Activity diversification and more added-value products are a priority

The importance of adding value to fish is in fact one of the objectives of the national ­strategic plan for aquaculture and diversifying the range of products is a goal that is supported through different mechanisms. Improving and diversifying the consumption of fish and fish products can be achieved by promoting high quality local, fresh, chilled, and live fish and fish products, says Mr Avram. Diversification refers not only to the variety of fish and fish products but also to the farms and their activities, he feels. Offering homestays, catering and restaurants, angling, bird and animal watching and other activities could provide the farmer with additional sources of income. The development of new, sustainable, and value-added commercial activities and products that are attractive to consumers, as well as of new marketing approaches that increase competitiveness, are among the development objectives set out in the multiannual national strategic plan for aquaculture. Market measures that support shorter supply chains and more rapid delivery of products to the final consumer as well as the spread of knowledge about the, nutritional qualities of fishery products, the food safety of aquaculture products, and public awareness campaigns on aquaculture are written into the national aquaculture and fisheries programme and co-financed by the EMFAF, says Mr Leonov. Regional, national, or transnational communication and ­promotion campaigns are envisaged to raise public awareness of aquaculture products and environmentally friendly aquaculture production methods. In the first phase, we will analyse existing data on the consumption of aquaculture products in Romania and assess ­consumer behaviour in relation to aquaculture products, especially those produced in our country, Mr Avram states. In a second phase a ­comprehensive strategy to promote the sector at the national and international level based on an analysis of the information obtained will be defined and developed. This strategy could be developed through workshops organised with the participation of aquaculture associations. He is considering a two-pronged approach: one involving national campaigns to promote fish consumption and the other to promote local farmed fish products.

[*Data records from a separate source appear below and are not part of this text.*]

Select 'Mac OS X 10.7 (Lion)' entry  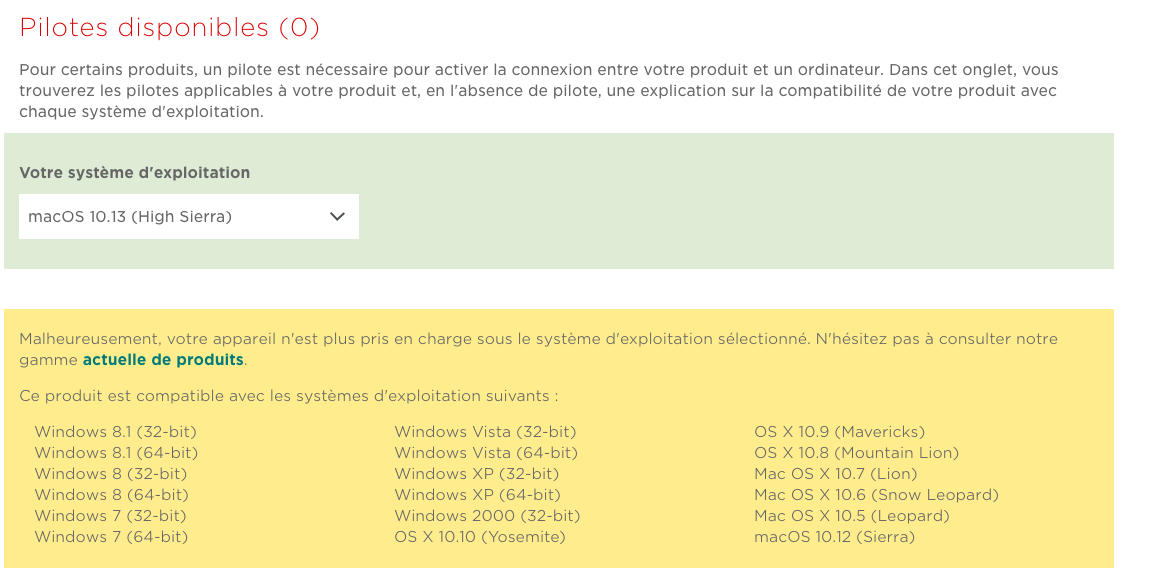point(835,474)
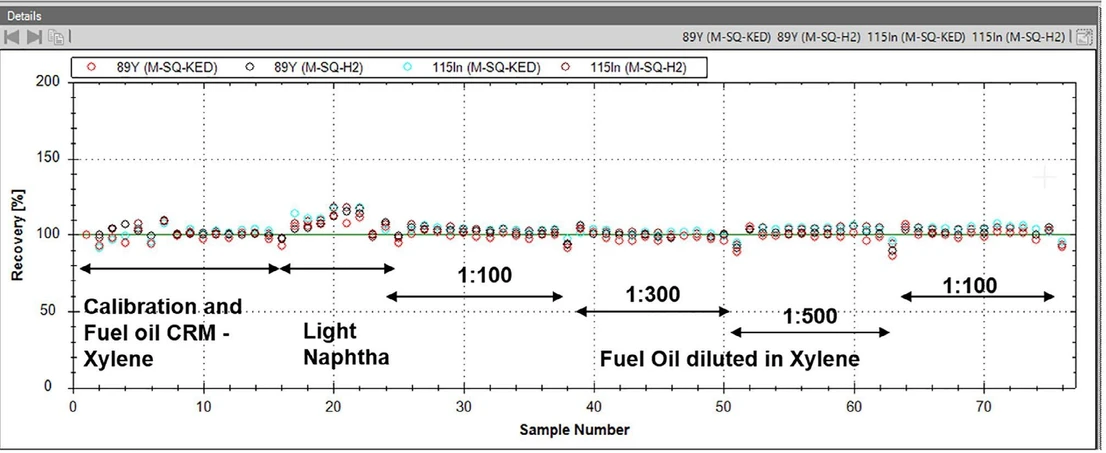Click the dark red 115In (M-SQ-H2) legend marker
Screen dimensions: 1106x453
coord(565,68)
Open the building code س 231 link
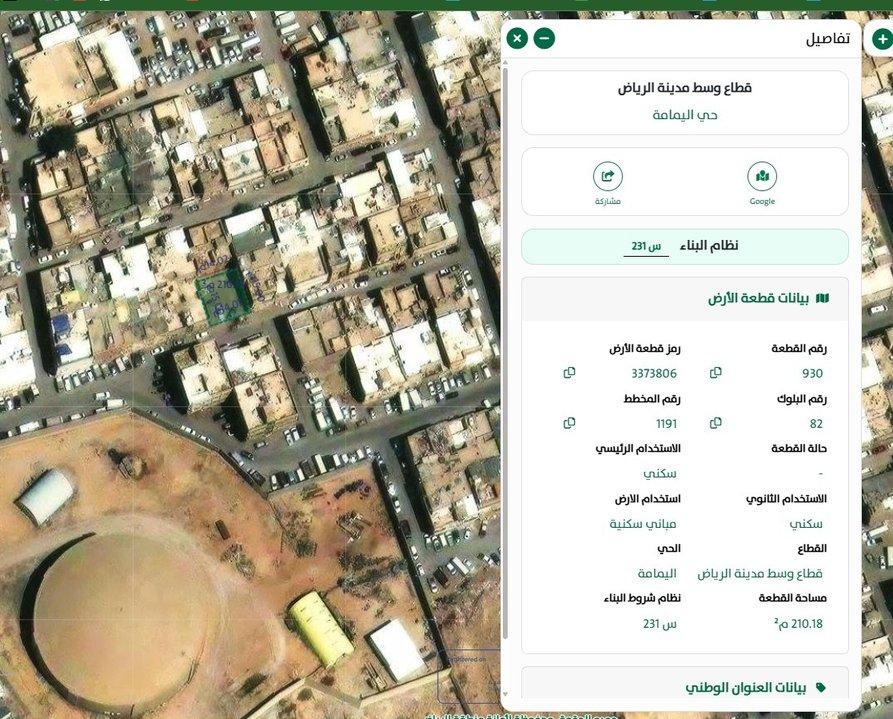 [x=646, y=247]
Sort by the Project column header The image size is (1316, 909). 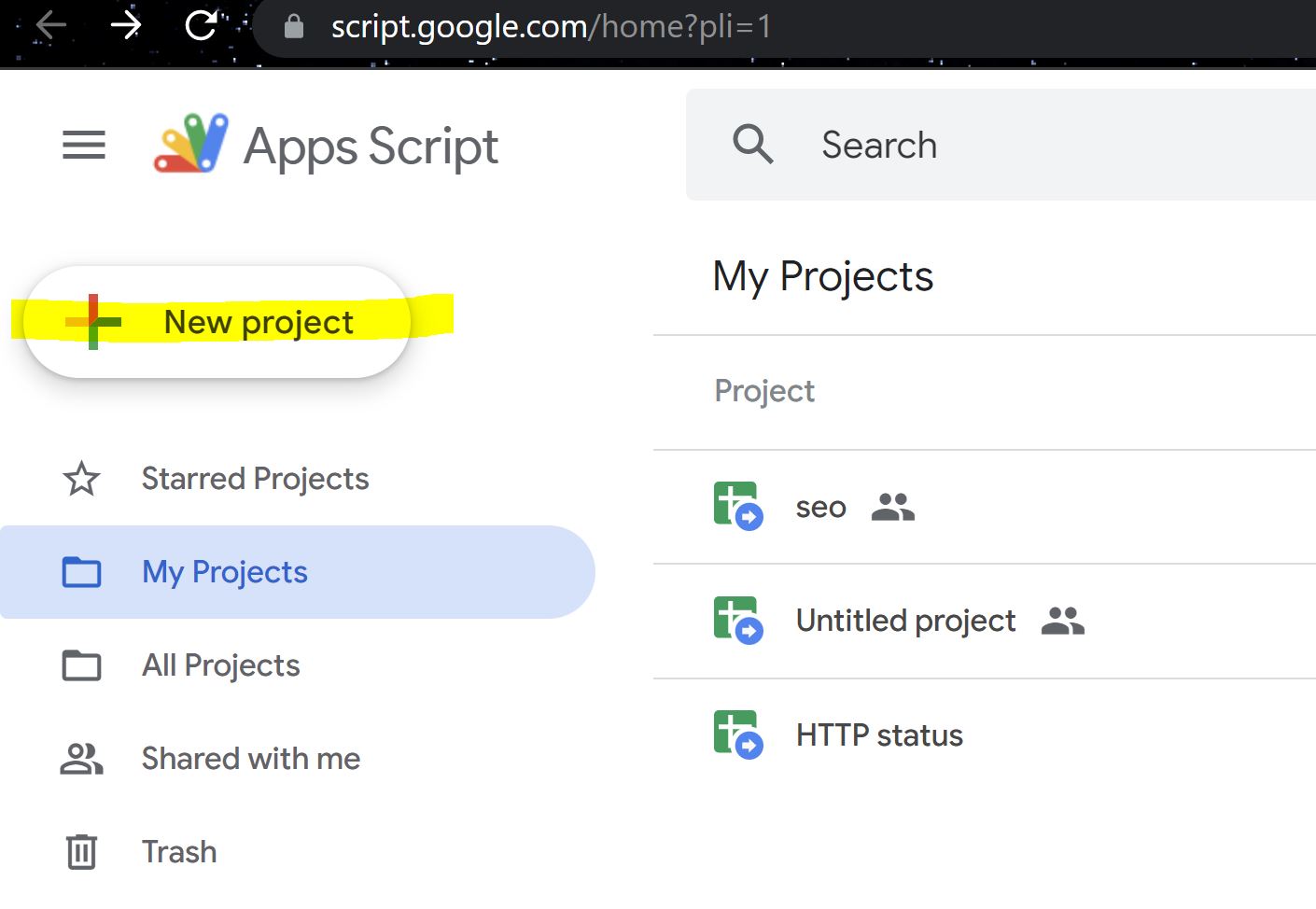pyautogui.click(x=763, y=391)
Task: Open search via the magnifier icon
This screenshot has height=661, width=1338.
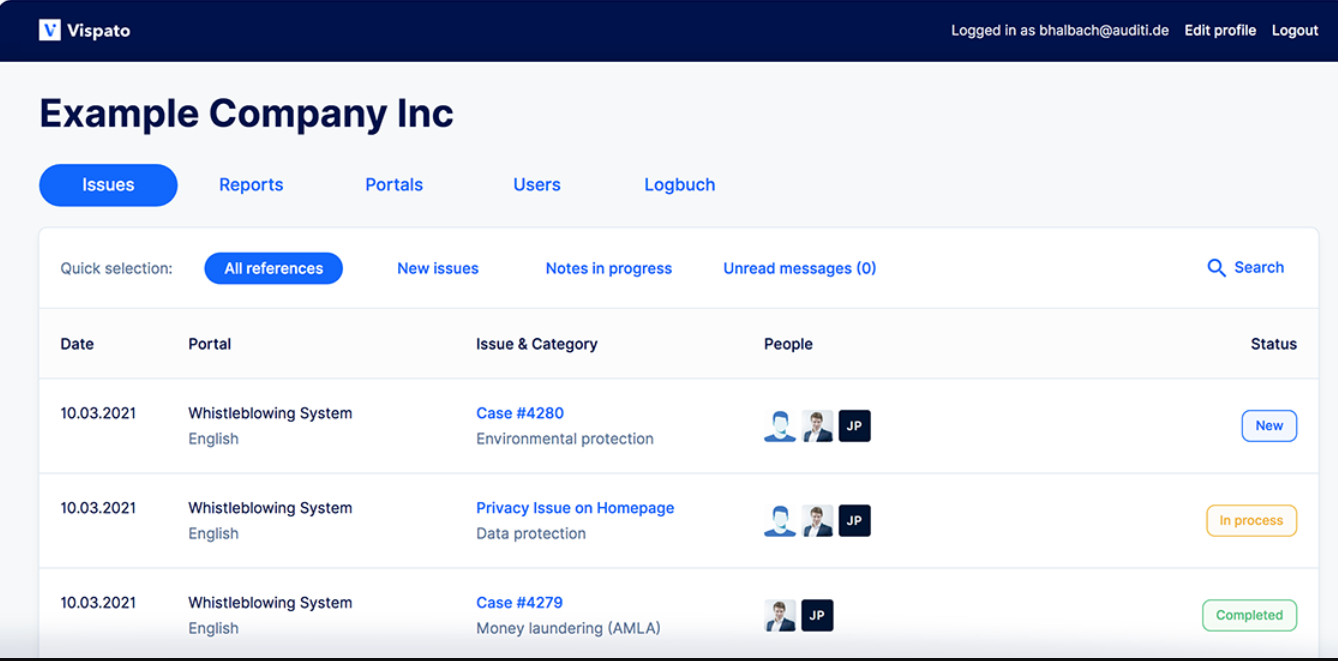Action: [1217, 268]
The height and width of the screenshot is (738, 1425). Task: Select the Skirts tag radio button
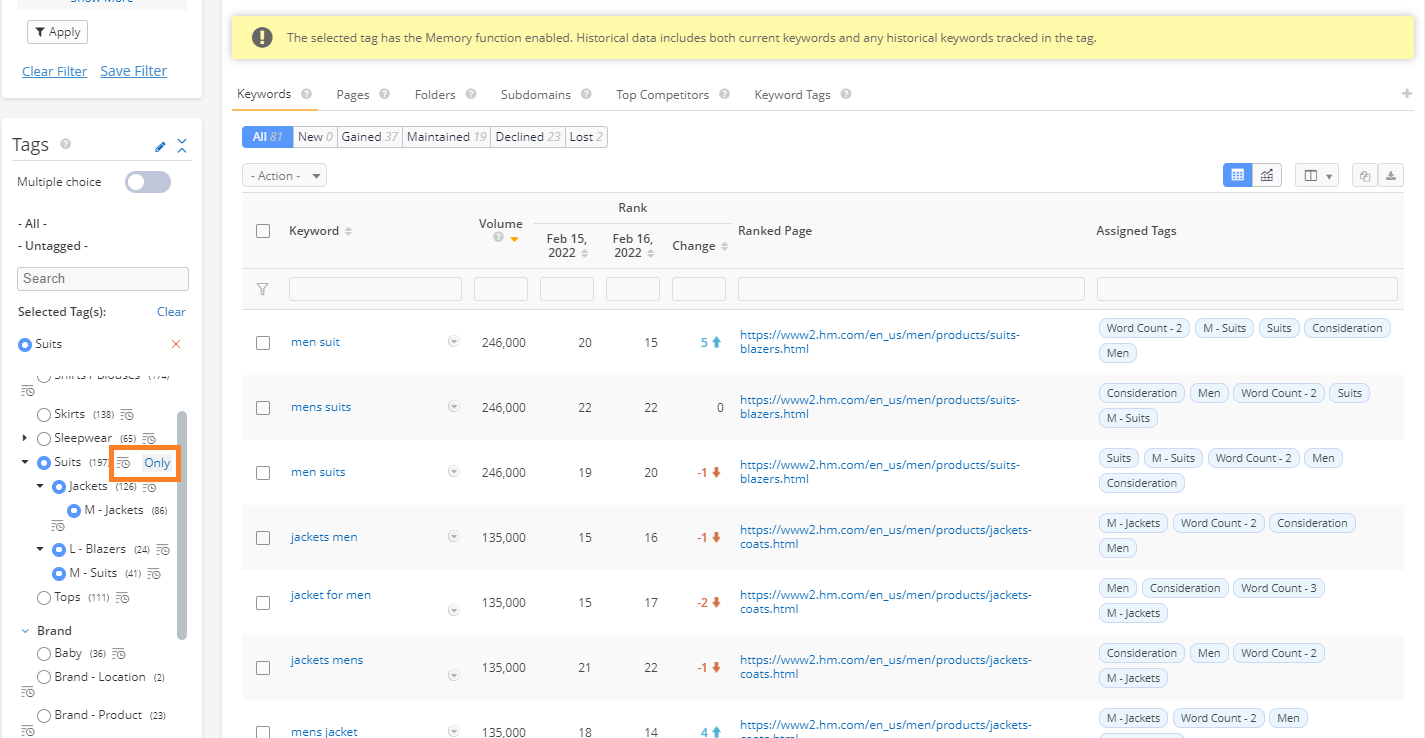pos(44,414)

Small-scale fishers sceptical of digitalisation efforts

The fisheries sector too has suffered from the Russian invasion of Ukraine. According to Mr Avram, commercial fishermen in the Danube Delta and the Black Sea, who, in addition to the obvious uncertainty they have experienced since the beginning of the conflict, have had to interrupt their fishing activity more often than in previous periods. They have been prevented from accessing fishing areas during military exercises conducted by the Ministries of Internal Affairs and of National Defense, activities that have intensified and expanded since the war. Another factor is the presence of mines in traditional fishing areas on the Romanian coastline, which translates into a significant decrease in fishing activities carried out during the night, reducing the quantities landed and traded. The fleet comprises mostly small-scale vessels that fish using traditional stationery gears. For the authorities, monitoring these vessels has proved to be difficult as the fishers tend to reject digitalisation, says Mr Leonov. On commercial fishing vessels exceeding 12 meters in length, there are functional data localization and transmission systems which transmit information regularly to international institutions such as the EU and EFCA (European Fisheries Control Agency), including daily and weekly reports on control activities carried out in the Black Sea, in accordance with current regulations. Since 2020 Romania has increased the digitalization of its fishing control system by, for example, creating an integrated database for fishing in the Black Sea, the direct transmission of catch information by vessels over 12 meters, the use of electronic devices for inspections at landing and sales points, and the transmission of information to the Fleet Monitoring Centre in Constanța. Although, as Mr Leonov points out, not all these projects have been completed, he believes that technological advancements bring added value to control activities in the Black Sea and to data collection which is the basis for scientific studies and analyses that contribute to better resource and control ­management.